Goal 1 →
The text on custom Swahili named entity recognition says named entity recognition has helped many business operations. What reason does it give for this, in one to three sentences?
Goal 2 →
From the text on Swahili named entity recognition, retype the passage from "Named Entity Recognition as a potential" to "came into play." word for word.

Text →
*****

Custom Swahili named entity recognition using spacy

Businesses may now extract information from semi-structured and unstructured data using named entity recognition as a cognitive processing tool to help improve processing capability and the efficiency of their everyday operations.

Custom Swahili named entity recognition using spacy
Neurotech Africa

Named Entity Recognition as a potential "game-changer" in most businesses, has helped many business operations around the world by addressing complex challenges, since defining boilerplate textual data and extracting even standard information from a big corpus of words can be a difficult and error-prone task.

Financial professionals, business leaders, and innovators are increasingly turning to artificial intelligence (AI) technologies to help spend less time discovering data and more time acting on insights from the data to improve the future of their businesses. This is why "Named Entity Recognition" (NER) as the best tool of all the time in the Artificial intelligence era came into play.

This article speaks about NER as highly leveraged by Neurotech Africa, a leading startup in Africa focused on creating powerfully Artificial Intelligence and NLP algorithms to automate African business by providing sarufi solutions. I will explain common uses cases and demonstrate how to create a custom Swahili named entity recognition model using the spaCy library.

Meaning: Named Entity Recognition

Named Entity Recognition (NER) is the technique that automatically identifies the important and usefully named entities that have been shown, discussed, or mentioned in a certain unstructured text document and classifies them into pre-defined categories such as person names, organization, location, monetary values and so on. Consider the below image for more understanding.

Named Entity Recognition is the first help towards information retrieval tasks, it is also known as entity chunking, entity identification, or entity extraction and has been used in many fields such as Natural Language Processing(NLP) and Machine Learning.

*****

Information given →
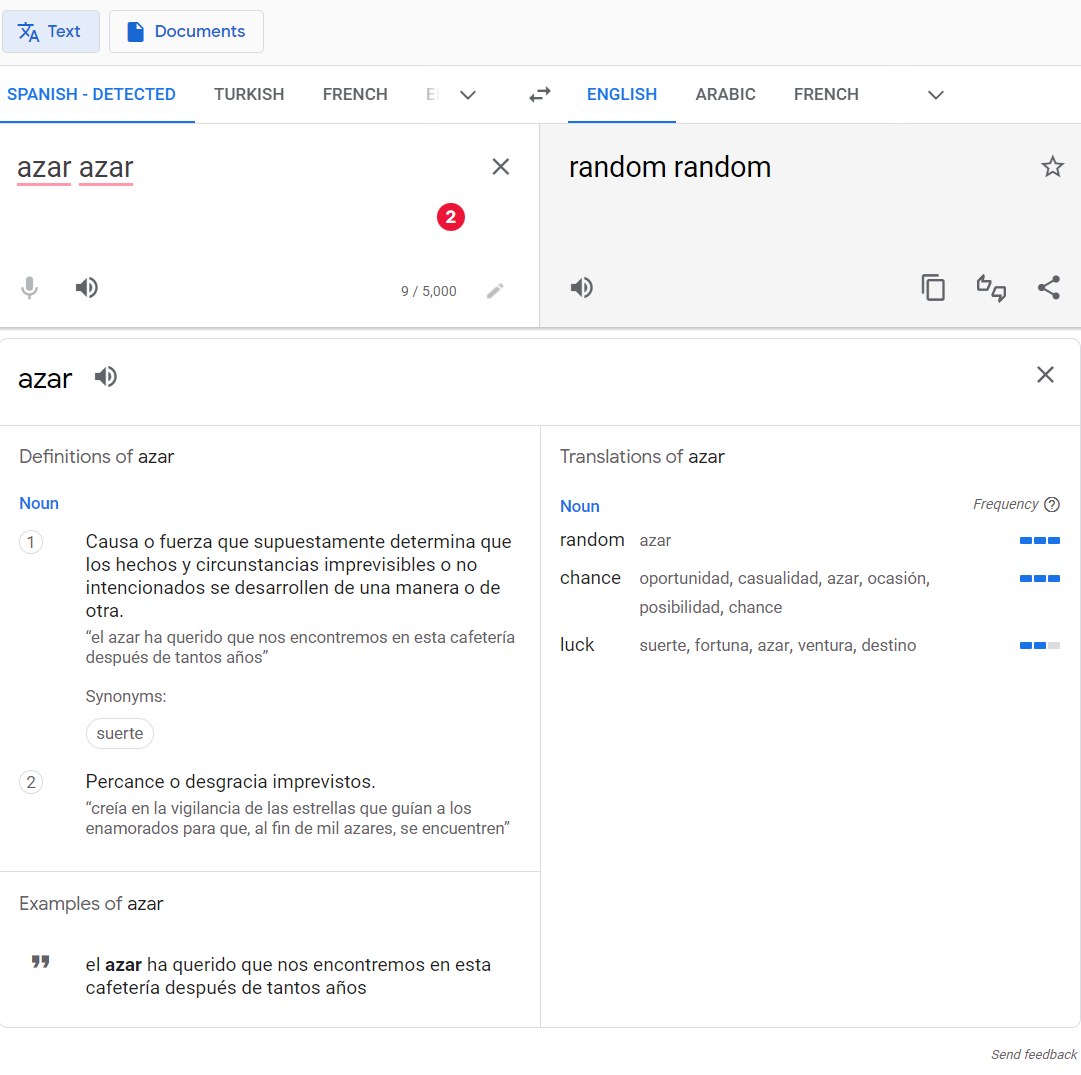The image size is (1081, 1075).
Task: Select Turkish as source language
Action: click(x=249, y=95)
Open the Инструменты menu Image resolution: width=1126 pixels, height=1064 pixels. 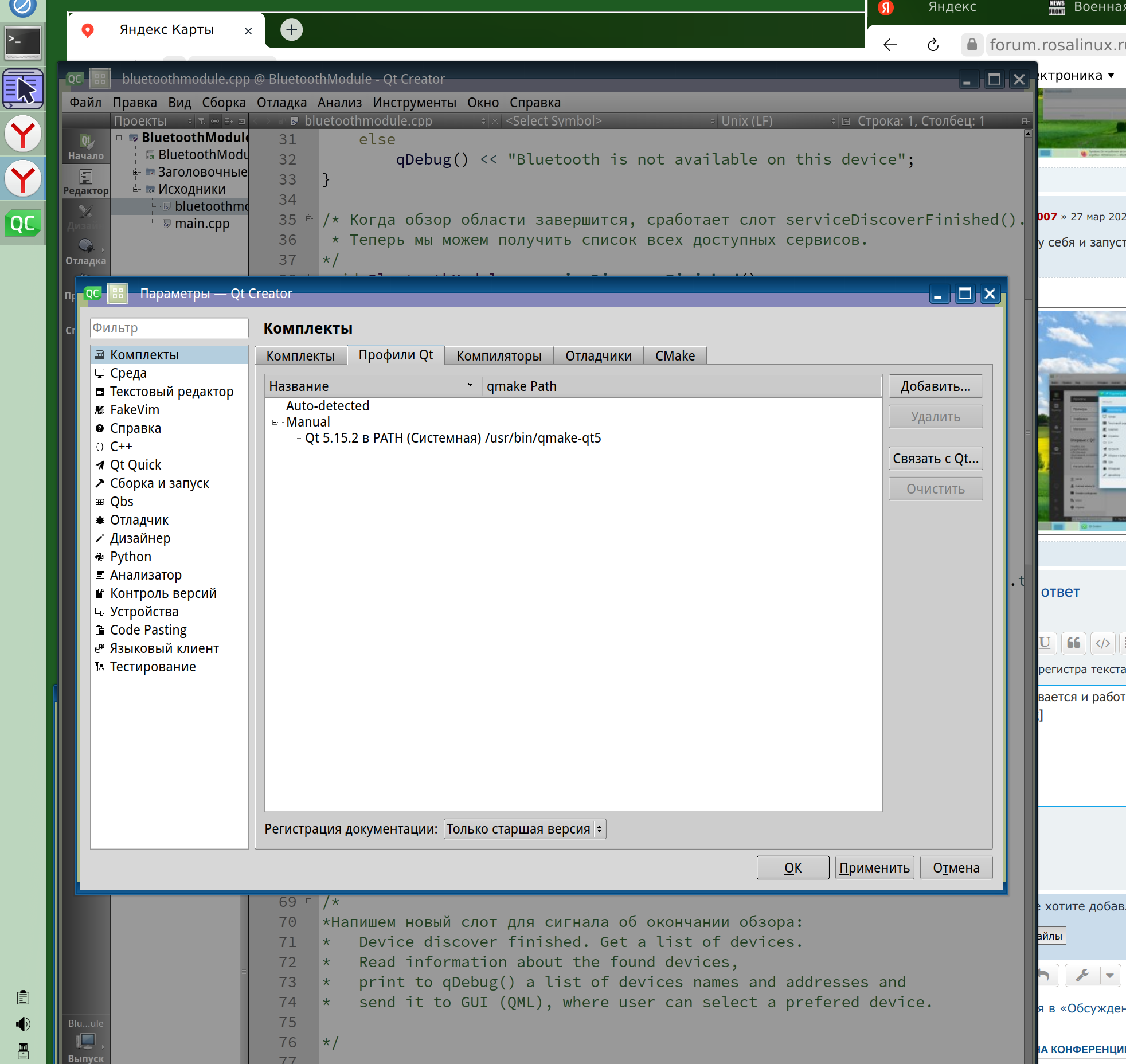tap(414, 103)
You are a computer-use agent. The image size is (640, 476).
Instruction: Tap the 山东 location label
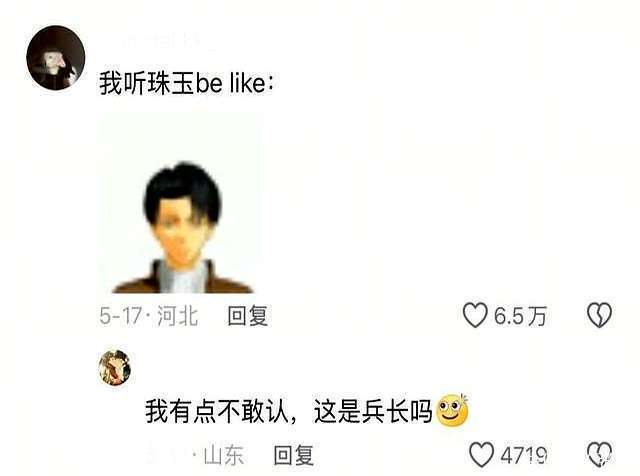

*****

Response 1 →
Named entity recognition has helped because it addresses complex challenges. Defining boilerplate textual data and extracting even standard information from a big corpus of words can be a difficult and error-prone task.

Response 2 →
Named Entity Recognition as a potential "game-changer" in most businesses, has helped many business operations around the world by addressing complex challenges, since defining boilerplate textual data and extracting even standard information from a big corpus of words can be a difficult and error-prone task.

Financial professionals, business leaders, and innovators are increasingly turning to artificial intelligence (AI) technologies to help spend less time discovering data and more time acting on insights from the data to improve the future of their businesses. This is why "Named Entity Recognition" (NER) as the best tool of all the time in the Artificial intelligence era came into play.